Industry surveys by BDO and PwC have highlighted growing risks associated with cyber attacks, with the COVID pandemic providing a cyber reality check.
BDO’s national cyber security leader Leon Fouche said boards are more engaged than ever before.
“The pandemic forced industries and governments to make years of digital progress within months and has made many organisations realise they were overconfident and underprepared when it came to cyber risk,” he said.
“Never before has the modern world seen such a rapid, global rush to digitise business practices.”
The 2020 BDO and AusCERT cyber security survey found that data breaches more than doubled compared to the previous year.
Accidental disclosures by staff rose by almost 60 per cent while data breaches caused by malicious hacking increased by 91 per cent.
Mr Fouche said the increase was most likely caused by IT support challenges during remote working, and the lack of preparedness for increased cyber attacks during the pandemic.
The report identified that attacks targeted at supply chains are now over 50 per cent more likely than they were in 2016.
Cyber activity from foreign governments remained active through 2020, with attacks rising by 40 perf cent since 2019 and doubling since 2016.
Thirty per cent of public sector respondents reported that foreign governments were the most likely source of cyber security incidents in the past year.

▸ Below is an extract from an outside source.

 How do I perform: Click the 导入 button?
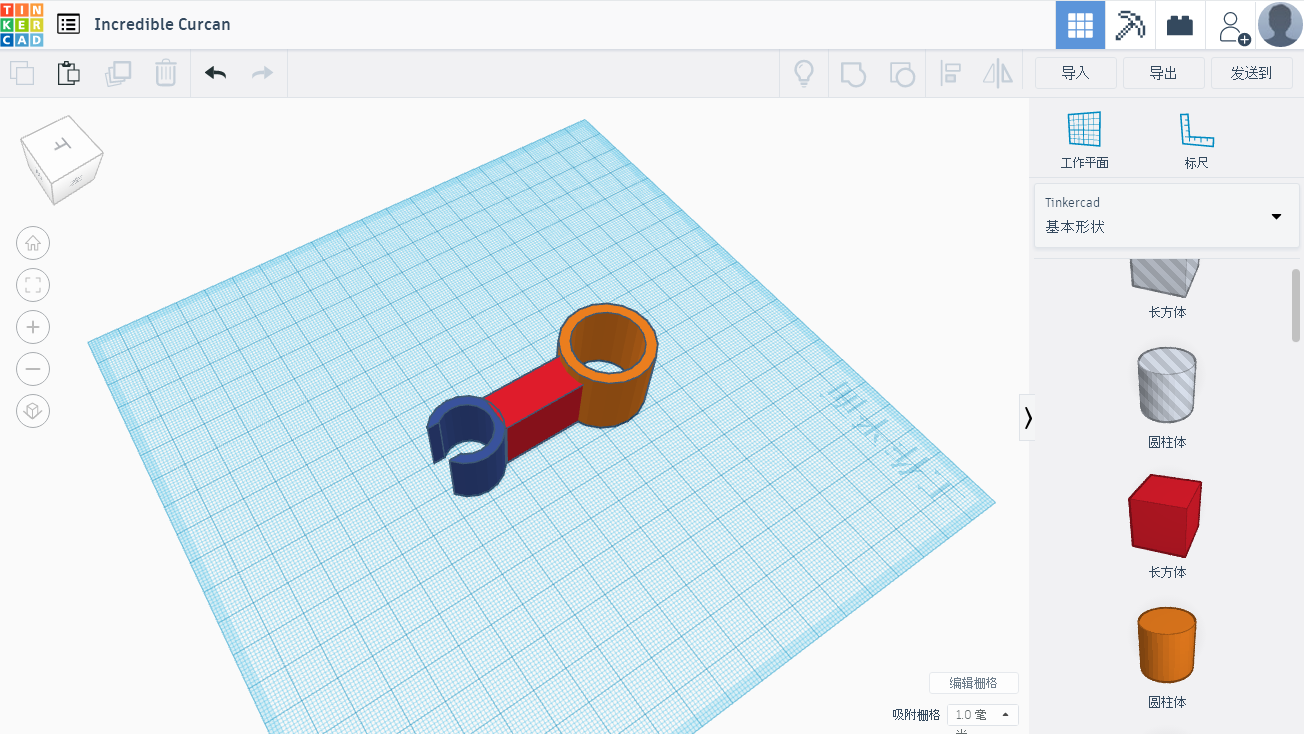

Mr Fouche said company directors are more cyber engaged than ever before, with the BDO report showing an 18 per cent increase in cyber risk reporting to the board.
It also identified an 11 per cent increase in the appointment of chief information security officers (CISOs).

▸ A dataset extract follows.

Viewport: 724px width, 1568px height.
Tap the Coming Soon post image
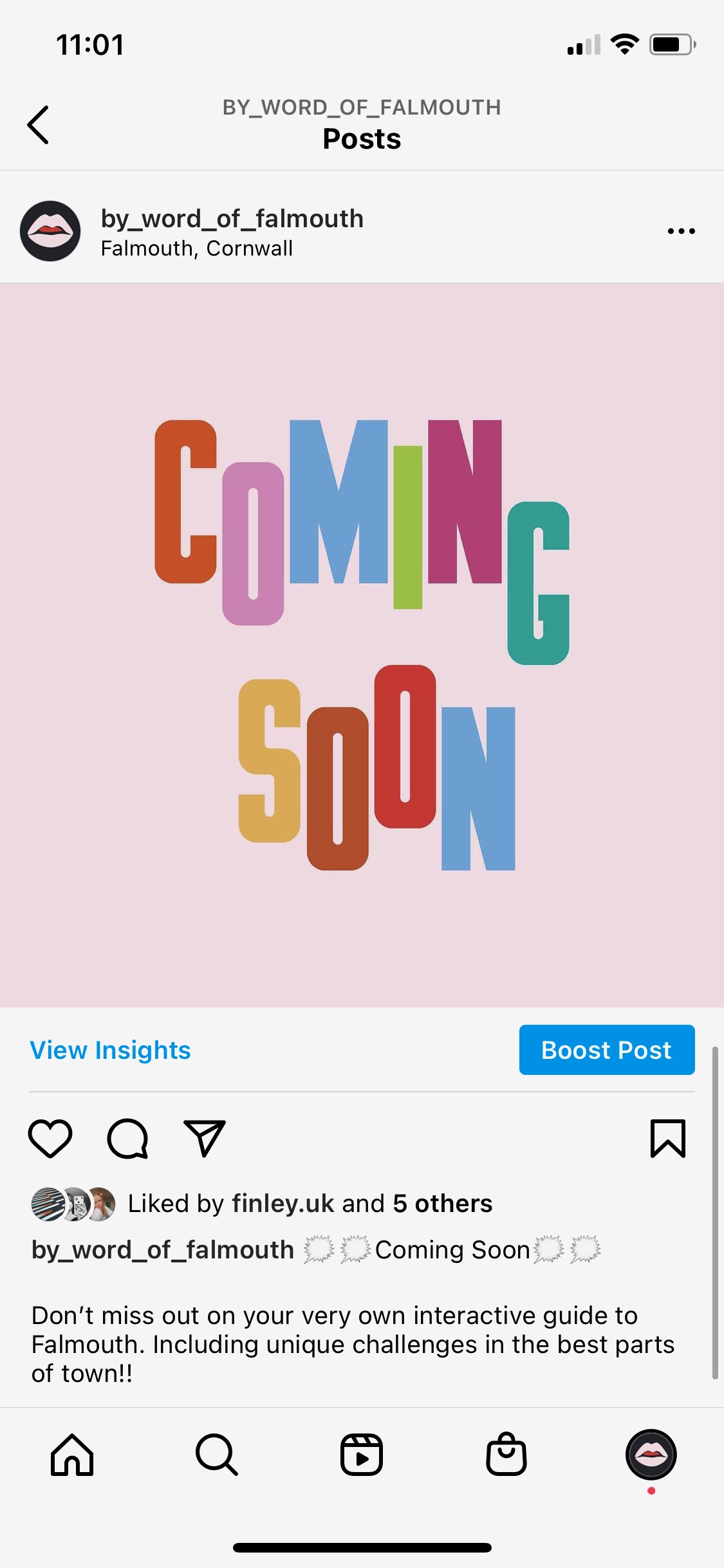[x=362, y=645]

During 2020, one in four respondents invested in cyber security education awareness training.
The BDO and AusCERT report surveyed almost 500 respondents mainly in Australia and New Zealand.

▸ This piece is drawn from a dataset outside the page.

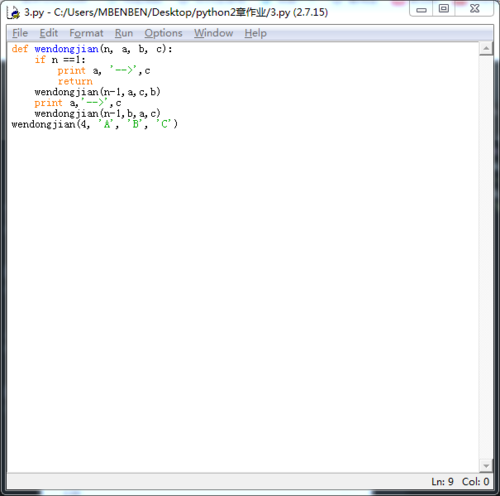Open the File menu
Screen dimensions: 500x496
[20, 33]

PwC’s 24th CEO Survey, released last week, had some similar findings.
In particular, 95 per cent of Australian CEOs participating in the survey identified cyber risks as the top threat to business growth.
That was up from 86 per cent last year and made it the number one threat.
It found that Australian CEOs are tweaking their technology plans as a result of the pandemic.
They plan to increase investment over the next three years in digital transformation (79%) and cybersecurity and data privacy (78%).
PwC cybersecurity partner Nicola Nicol said the survey had some encouraging findings but more work was needed.
“We’ve seen an uplift in cyber attacks and issues since the pandemic and it is encouraging to see that cybersecurity has a renewed focus among Australian CEOs,” she said.
“Yet when it came down to measurement and reporting, only about a quarter of Australian CEOs on average said their organisation needs to do more to measure and report on cybersecurity and data privacy.
“A key step for businesses is being able to articulate cyber risk in a way that is meaningful to executives, directors and investors.
“It is more vital than ever to be able to interpret data, quantify cyber risk and explain how this relates back to specific business outcomes.”
Apart from cyber risk, CEOs said other threats to business growth were led by over-regulation, trade conflicts, protectionism and availability of key skills.